Source records
[Start of section]

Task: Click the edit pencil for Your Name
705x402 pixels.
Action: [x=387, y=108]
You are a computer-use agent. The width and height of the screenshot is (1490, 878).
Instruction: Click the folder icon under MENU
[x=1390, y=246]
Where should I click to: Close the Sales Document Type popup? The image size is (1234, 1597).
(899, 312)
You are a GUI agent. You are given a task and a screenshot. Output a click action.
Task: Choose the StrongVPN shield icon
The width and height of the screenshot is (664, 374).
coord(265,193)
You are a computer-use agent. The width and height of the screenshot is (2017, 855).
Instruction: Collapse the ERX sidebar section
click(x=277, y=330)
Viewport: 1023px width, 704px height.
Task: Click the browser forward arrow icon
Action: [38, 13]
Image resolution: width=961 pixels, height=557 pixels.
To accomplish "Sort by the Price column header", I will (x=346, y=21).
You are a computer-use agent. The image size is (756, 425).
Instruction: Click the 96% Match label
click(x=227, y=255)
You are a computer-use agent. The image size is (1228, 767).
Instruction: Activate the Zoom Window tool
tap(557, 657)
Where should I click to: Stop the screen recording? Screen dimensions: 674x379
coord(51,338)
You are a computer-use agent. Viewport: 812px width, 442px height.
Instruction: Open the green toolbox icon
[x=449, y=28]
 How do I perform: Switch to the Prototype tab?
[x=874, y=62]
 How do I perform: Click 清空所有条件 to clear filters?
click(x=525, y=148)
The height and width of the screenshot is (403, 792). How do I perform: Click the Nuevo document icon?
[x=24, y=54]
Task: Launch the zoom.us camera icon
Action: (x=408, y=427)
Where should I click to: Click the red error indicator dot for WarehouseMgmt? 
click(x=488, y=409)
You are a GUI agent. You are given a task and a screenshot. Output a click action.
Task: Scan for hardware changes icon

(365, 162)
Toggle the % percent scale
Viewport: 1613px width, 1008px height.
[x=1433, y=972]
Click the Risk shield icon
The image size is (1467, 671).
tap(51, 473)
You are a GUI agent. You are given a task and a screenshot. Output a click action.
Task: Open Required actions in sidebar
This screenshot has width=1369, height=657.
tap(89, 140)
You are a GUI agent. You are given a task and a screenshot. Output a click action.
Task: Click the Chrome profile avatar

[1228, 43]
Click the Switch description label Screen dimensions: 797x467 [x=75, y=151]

[End of section]

*TASK REQUIREMENTS:*
Exact copies of the line with "This screenshot has width=1369, height=657." and of every later line in the entries make up the whole answer.

*REPLY:*
This screenshot has width=1369, height=657.
tap(89, 140)
You are a GUI agent. You are given a task and a screenshot. Output a click action.
Task: Click the Chrome profile avatar

[1228, 43]
Click the Switch description label Screen dimensions: 797x467 [x=75, y=151]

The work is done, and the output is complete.